Zoals beloofd zou ik bij nog een collega navragen of de meerval op korte termijn misschien niet langer wordt aangemerkt als een beschermde inheemse diersoort. Ook deze collega bevestigde dat er geen sprake van is dat de meerval al op heel korte termijn niet meer zal worden aangemerkt als beschermde inheemse soort. De meerval komt inmiddels al wel weer zo veelvuldig voor dat je je kan afvragen of bescherming nog langer nodig is. Het is de Minister van Landbouw die beslist of bepaalde dieren of planten aangemerkt worden als beschermde inheemse soort, maar vor zover ons bekend is de Minister op dit moment niet bezig om de meerval van de lijst van beschermde soorten af te halen.
> 
> Met vriendelijke groet,
> 
> Frans Boonstra
> 
> Juridisch medewerker
> 
> Sportvisserij Nederland
> Postbus 162
> 3720 AD Bilthoven
> Bezoekadres: Leijenseweg 115, 3721 BC Bilthoven
> Telefoon: 030 - 605 84 00
> Fax: 030 - 603 98 74


also: in näherer zukunft bleibt alles beim alten. die mühlen der....blabla. dauert halt noch was. gut ist, dass der fisch wieder da ist-und zahlreich! als beifang also möglich-aber gezielt darf man es halt nicht!

thats it-mike


----------



## der-Marcel (14. Juni 2007)

*AW: welse in der maas*

danke für deine bemühungen

schade kann man nichts machen


----------



## Sneep (3. April 2008)

*AW: welse in der maas*

Hallo, 

Das mit der Zunahme der Welse im Gebiet im Roermond kann ich bestätigen. Sowohl für die Maas, als auch für den Unterlauf der Rur kann man sagen, dass die Bestände jedes Jahr zunehmen. Das gilt auch für den Rapfen, während der Zander stetig zurückgeht.

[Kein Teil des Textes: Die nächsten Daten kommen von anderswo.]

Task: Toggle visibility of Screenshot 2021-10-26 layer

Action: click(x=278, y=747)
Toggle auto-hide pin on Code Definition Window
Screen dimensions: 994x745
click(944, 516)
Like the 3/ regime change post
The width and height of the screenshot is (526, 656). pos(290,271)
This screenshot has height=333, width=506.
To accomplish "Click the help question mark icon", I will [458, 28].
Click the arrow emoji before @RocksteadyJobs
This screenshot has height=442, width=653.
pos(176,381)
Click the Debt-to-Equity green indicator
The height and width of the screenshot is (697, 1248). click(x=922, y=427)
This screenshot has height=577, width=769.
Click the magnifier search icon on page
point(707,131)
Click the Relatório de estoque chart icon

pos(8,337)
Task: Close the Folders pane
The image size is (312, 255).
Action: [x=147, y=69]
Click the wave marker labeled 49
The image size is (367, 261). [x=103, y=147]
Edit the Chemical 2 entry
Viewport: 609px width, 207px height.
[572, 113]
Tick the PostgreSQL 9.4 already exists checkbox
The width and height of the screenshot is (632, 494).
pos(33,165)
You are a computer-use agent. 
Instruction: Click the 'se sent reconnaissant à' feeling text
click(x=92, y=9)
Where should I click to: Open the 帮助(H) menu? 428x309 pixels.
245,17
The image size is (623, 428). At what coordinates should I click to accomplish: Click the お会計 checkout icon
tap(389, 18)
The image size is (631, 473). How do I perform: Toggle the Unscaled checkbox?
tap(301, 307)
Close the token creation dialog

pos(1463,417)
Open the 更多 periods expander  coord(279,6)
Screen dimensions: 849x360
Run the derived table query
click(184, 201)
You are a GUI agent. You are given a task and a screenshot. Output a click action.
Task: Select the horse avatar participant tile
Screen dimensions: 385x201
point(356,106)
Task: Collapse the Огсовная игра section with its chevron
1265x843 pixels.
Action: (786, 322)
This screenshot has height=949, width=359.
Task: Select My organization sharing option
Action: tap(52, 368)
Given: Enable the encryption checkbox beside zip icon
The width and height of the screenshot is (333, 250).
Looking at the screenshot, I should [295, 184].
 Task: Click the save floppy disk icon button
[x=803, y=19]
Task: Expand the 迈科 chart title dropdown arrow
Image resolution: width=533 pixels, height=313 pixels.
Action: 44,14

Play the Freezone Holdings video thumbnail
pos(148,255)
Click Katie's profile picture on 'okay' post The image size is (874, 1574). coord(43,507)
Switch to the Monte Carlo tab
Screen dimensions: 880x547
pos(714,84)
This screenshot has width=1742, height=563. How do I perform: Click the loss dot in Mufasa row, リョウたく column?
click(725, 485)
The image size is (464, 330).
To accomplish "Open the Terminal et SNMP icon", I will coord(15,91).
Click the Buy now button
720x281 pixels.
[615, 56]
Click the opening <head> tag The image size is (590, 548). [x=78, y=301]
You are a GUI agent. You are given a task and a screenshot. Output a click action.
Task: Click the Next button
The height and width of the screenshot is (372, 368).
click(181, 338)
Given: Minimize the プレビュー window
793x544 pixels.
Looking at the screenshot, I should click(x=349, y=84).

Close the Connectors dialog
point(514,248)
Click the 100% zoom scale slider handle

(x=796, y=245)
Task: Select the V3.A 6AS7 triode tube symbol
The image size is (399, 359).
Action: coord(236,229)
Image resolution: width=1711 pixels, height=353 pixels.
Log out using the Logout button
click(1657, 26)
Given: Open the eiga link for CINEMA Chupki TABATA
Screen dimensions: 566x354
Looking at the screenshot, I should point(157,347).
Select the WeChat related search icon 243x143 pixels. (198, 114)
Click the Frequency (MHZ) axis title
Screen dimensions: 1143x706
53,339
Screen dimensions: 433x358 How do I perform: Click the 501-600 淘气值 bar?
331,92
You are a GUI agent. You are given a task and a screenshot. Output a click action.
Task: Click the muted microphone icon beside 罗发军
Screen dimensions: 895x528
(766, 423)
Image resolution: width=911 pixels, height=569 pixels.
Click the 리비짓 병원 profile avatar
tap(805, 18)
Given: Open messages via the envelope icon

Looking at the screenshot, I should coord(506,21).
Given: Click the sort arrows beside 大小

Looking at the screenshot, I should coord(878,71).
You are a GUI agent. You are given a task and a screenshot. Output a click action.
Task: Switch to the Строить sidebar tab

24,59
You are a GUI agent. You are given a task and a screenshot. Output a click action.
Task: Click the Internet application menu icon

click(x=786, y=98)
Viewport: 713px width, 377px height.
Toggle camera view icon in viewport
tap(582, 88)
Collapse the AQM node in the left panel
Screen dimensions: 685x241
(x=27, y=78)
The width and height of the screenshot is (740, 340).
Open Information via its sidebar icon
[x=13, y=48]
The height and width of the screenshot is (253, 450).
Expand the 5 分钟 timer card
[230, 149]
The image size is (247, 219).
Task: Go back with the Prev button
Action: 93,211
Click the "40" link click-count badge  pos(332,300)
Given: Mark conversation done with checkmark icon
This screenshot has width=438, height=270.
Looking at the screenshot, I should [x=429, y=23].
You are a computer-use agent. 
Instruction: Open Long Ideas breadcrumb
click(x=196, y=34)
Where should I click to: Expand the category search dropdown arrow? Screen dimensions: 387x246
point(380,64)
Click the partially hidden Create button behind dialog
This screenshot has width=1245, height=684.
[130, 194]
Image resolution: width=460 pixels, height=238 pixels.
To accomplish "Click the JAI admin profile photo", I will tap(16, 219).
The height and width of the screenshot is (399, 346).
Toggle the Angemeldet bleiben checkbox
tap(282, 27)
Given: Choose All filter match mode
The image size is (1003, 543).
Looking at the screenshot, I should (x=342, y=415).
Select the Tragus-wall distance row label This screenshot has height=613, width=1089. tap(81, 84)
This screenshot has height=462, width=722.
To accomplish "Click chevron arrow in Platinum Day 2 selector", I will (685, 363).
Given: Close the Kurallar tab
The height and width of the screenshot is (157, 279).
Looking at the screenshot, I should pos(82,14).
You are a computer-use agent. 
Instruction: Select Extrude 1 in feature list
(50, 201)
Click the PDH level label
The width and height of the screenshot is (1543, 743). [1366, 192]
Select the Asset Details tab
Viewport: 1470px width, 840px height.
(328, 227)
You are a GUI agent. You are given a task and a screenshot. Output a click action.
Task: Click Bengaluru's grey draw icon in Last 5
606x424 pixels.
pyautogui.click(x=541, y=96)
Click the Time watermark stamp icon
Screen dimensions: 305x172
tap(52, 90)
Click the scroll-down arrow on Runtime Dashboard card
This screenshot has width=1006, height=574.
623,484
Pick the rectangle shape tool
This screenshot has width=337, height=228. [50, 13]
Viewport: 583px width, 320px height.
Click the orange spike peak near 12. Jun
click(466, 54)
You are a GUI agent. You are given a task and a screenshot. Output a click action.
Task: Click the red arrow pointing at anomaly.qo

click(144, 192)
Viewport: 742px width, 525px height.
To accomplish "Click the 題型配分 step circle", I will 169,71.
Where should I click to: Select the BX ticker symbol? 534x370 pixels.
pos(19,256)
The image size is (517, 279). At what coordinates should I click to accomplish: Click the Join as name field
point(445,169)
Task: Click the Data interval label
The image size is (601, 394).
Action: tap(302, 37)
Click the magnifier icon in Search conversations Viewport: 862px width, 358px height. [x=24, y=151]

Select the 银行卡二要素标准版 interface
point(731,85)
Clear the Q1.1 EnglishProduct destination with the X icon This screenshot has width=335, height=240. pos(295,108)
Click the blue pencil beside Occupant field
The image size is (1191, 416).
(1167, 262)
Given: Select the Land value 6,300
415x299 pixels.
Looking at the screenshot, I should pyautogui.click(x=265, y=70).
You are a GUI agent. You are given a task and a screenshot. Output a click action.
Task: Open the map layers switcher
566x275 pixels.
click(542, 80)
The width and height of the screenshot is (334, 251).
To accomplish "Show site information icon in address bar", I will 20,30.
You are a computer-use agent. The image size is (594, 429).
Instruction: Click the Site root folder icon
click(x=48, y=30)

Rekord bislang mit dem E-Gerät in einem Zulauf von 12 m Breite auf 200 m Länge, 14 Stück, allerdings überwiegend kleine. Meistens liegen die Waller direkt unter Land in selbstgeschlagenen Höhlen an steilen Ufern. Solche Stellen und die Verbindungen zwischen Häfen und Maas sind die besten Stellen, weil hier die Welse nachts zwischen Ruhe- und Fressplatz wechseln. Als Köder kommt bei den Experten fast nur das Tauwurmbündel in Frage. Man muss aber sagen, dass es sehr viele Welse um die 60 cm gibt, die wirklich Schweren sind aber (noch) sehr selten.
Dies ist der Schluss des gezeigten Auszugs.